Print the data that follows exactly.

### Data in this exercise
BEGIN
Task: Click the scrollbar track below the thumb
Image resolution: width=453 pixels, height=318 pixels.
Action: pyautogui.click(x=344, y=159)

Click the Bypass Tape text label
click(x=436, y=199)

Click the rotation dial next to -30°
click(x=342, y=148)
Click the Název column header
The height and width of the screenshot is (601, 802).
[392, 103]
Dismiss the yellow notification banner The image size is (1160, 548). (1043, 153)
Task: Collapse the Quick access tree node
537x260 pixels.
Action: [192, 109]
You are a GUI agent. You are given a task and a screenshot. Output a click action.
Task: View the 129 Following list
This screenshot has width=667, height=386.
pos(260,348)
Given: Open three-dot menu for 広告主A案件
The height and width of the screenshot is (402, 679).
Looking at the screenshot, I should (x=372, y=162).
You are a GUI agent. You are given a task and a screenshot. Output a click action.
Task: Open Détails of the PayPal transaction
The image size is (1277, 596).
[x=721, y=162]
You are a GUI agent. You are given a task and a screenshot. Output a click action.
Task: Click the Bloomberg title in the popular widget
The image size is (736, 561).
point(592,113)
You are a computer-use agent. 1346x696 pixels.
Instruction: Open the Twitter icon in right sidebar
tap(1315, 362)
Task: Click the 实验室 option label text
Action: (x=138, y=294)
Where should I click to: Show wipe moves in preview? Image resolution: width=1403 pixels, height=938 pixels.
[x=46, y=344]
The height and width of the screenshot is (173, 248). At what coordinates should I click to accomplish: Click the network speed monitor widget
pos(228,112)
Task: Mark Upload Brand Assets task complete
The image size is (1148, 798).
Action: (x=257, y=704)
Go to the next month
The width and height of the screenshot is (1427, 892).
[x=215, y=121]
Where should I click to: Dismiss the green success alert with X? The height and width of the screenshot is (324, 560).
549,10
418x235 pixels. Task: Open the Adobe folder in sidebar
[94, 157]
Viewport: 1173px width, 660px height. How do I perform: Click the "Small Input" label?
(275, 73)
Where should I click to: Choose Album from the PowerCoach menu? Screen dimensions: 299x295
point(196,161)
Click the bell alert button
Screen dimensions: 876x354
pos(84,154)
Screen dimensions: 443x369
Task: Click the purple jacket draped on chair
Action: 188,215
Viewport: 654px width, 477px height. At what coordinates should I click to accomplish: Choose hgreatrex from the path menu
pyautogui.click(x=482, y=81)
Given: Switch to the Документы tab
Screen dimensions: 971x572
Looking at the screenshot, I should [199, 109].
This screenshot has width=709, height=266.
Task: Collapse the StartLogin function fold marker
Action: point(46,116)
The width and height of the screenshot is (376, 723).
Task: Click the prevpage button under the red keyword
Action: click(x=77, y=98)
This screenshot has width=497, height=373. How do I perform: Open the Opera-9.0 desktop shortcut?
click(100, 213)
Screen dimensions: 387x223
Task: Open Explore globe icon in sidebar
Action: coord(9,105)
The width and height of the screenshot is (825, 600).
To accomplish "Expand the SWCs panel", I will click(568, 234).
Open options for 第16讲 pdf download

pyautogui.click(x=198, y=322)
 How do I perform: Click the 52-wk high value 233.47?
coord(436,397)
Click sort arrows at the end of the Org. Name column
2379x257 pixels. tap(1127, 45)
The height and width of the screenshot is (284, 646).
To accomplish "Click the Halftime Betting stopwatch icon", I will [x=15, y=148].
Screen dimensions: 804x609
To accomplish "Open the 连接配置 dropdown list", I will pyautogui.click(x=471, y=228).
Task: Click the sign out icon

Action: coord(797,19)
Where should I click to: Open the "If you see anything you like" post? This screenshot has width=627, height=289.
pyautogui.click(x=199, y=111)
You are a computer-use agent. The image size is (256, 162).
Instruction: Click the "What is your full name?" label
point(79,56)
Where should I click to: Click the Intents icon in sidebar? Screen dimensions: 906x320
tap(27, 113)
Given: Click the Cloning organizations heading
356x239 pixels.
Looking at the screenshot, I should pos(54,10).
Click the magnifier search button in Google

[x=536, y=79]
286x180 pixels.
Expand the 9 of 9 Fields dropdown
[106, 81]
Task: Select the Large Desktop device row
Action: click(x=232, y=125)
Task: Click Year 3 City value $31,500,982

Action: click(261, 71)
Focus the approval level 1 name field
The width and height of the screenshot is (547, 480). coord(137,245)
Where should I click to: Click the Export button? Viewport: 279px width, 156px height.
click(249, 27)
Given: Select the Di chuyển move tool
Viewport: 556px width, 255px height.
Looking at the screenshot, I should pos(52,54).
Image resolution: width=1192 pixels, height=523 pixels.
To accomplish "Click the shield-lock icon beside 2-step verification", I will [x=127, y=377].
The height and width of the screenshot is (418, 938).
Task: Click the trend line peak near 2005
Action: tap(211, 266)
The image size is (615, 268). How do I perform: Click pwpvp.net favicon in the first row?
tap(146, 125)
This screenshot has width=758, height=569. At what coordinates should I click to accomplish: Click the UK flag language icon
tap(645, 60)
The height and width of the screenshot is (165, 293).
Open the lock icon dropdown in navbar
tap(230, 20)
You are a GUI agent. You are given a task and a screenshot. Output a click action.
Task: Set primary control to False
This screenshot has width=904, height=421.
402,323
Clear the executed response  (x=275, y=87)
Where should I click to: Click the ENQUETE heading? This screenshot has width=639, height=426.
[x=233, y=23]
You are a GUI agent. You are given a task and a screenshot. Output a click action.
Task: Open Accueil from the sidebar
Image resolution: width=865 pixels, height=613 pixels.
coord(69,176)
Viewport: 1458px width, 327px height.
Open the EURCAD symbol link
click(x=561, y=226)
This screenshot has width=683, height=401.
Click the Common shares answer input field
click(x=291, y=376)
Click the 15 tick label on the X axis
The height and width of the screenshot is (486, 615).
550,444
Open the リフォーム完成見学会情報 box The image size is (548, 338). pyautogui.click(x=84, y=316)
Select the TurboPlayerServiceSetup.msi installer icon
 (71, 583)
END
### Exercise result
Task: Click the scrollbar track below the thumb
Image resolution: width=453 pixels, height=318 pixels.
Action: pyautogui.click(x=344, y=159)

Click the Bypass Tape text label
click(x=436, y=199)

Click the rotation dial next to -30°
click(x=342, y=148)
Click the Název column header
The height and width of the screenshot is (601, 802).
[392, 103]
Dismiss the yellow notification banner The image size is (1160, 548). (1043, 153)
Task: Collapse the Quick access tree node
537x260 pixels.
Action: [192, 109]
You are a GUI agent. You are given a task and a screenshot. Output a click action.
Task: View the 129 Following list
This screenshot has width=667, height=386.
pos(260,348)
Given: Open three-dot menu for 広告主A案件
The height and width of the screenshot is (402, 679).
Looking at the screenshot, I should (x=372, y=162).
You are a GUI agent. You are given a task and a screenshot. Output a click action.
Task: Open Détails of the PayPal transaction
The image size is (1277, 596).
[x=721, y=162]
You are a GUI agent. You are given a task and a screenshot. Output a click action.
Task: Click the Bloomberg title in the popular widget
The image size is (736, 561).
point(592,113)
You are a computer-use agent. 1346x696 pixels.
Instruction: Open the Twitter icon in right sidebar
tap(1315, 362)
Task: Click the 实验室 option label text
Action: (x=138, y=294)
Where should I click to: Show wipe moves in preview? Image resolution: width=1403 pixels, height=938 pixels.
[x=46, y=344]
The height and width of the screenshot is (173, 248). At what coordinates should I click to accomplish: Click the network speed monitor widget
pos(228,112)
Task: Mark Upload Brand Assets task complete
The image size is (1148, 798).
Action: (x=257, y=704)
Go to the next month
The width and height of the screenshot is (1427, 892).
[x=215, y=121]
Where should I click to: Dismiss the green success alert with X? The height and width of the screenshot is (324, 560).
549,10
418x235 pixels. Task: Open the Adobe folder in sidebar
[94, 157]
Viewport: 1173px width, 660px height. How do I perform: Click the "Small Input" label?
(275, 73)
Where should I click to: Choose Album from the PowerCoach menu? Screen dimensions: 299x295
point(196,161)
Click the bell alert button
Screen dimensions: 876x354
pos(84,154)
Screen dimensions: 443x369
Task: Click the purple jacket draped on chair
Action: 188,215
Viewport: 654px width, 477px height. At what coordinates should I click to accomplish: Choose hgreatrex from the path menu
pyautogui.click(x=482, y=81)
Given: Switch to the Документы tab
Screen dimensions: 971x572
Looking at the screenshot, I should [199, 109].
This screenshot has width=709, height=266.
Task: Collapse the StartLogin function fold marker
Action: point(46,116)
The width and height of the screenshot is (376, 723).
Task: Click the prevpage button under the red keyword
Action: click(x=77, y=98)
This screenshot has width=497, height=373. How do I perform: Open the Opera-9.0 desktop shortcut?
click(100, 213)
Screen dimensions: 387x223
Task: Open Explore globe icon in sidebar
Action: coord(9,105)
The width and height of the screenshot is (825, 600).
To accomplish "Expand the SWCs panel", I will click(568, 234).
Open options for 第16讲 pdf download

pyautogui.click(x=198, y=322)
 How do I perform: Click the 52-wk high value 233.47?
coord(436,397)
Click sort arrows at the end of the Org. Name column
2379x257 pixels. tap(1127, 45)
The height and width of the screenshot is (284, 646).
To accomplish "Click the Halftime Betting stopwatch icon", I will [x=15, y=148].
Screen dimensions: 804x609
To accomplish "Open the 连接配置 dropdown list", I will pyautogui.click(x=471, y=228).
Task: Click the sign out icon

Action: coord(797,19)
Where should I click to: Open the "If you see anything you like" post? This screenshot has width=627, height=289.
pyautogui.click(x=199, y=111)
You are a computer-use agent. The image size is (256, 162).
Instruction: Click the "What is your full name?" label
point(79,56)
Where should I click to: Click the Intents icon in sidebar? Screen dimensions: 906x320
tap(27, 113)
Given: Click the Cloning organizations heading
356x239 pixels.
Looking at the screenshot, I should pos(54,10).
Click the magnifier search button in Google

[x=536, y=79]
286x180 pixels.
Expand the 9 of 9 Fields dropdown
[106, 81]
Task: Select the Large Desktop device row
Action: click(x=232, y=125)
Task: Click Year 3 City value $31,500,982

Action: click(261, 71)
Focus the approval level 1 name field
The width and height of the screenshot is (547, 480). coord(137,245)
Where should I click to: Click the Export button? Viewport: 279px width, 156px height.
click(249, 27)
Given: Select the Di chuyển move tool
Viewport: 556px width, 255px height.
Looking at the screenshot, I should pos(52,54).
Image resolution: width=1192 pixels, height=523 pixels.
To accomplish "Click the shield-lock icon beside 2-step verification", I will [x=127, y=377].
The height and width of the screenshot is (418, 938).
Task: Click the trend line peak near 2005
Action: tap(211, 266)
The image size is (615, 268). How do I perform: Click pwpvp.net favicon in the first row?
tap(146, 125)
This screenshot has width=758, height=569. At what coordinates should I click to accomplish: Click the UK flag language icon
tap(645, 60)
The height and width of the screenshot is (165, 293).
Open the lock icon dropdown in navbar
tap(230, 20)
You are a GUI agent. You are given a task and a screenshot. Output a click action.
Task: Set primary control to False
This screenshot has width=904, height=421.
402,323
Clear the executed response  (x=275, y=87)
Where should I click to: Click the ENQUETE heading? This screenshot has width=639, height=426.
[x=233, y=23]
You are a GUI agent. You are given a task and a screenshot. Output a click action.
Task: Open Accueil from the sidebar
Image resolution: width=865 pixels, height=613 pixels.
coord(69,176)
Viewport: 1458px width, 327px height.
Open the EURCAD symbol link
click(x=561, y=226)
This screenshot has width=683, height=401.
Click the Common shares answer input field
click(x=291, y=376)
Click the 15 tick label on the X axis
The height and width of the screenshot is (486, 615).
550,444
Open the リフォーム完成見学会情報 box The image size is (548, 338). pyautogui.click(x=84, y=316)
Select the TurboPlayerServiceSetup.msi installer icon
 (71, 583)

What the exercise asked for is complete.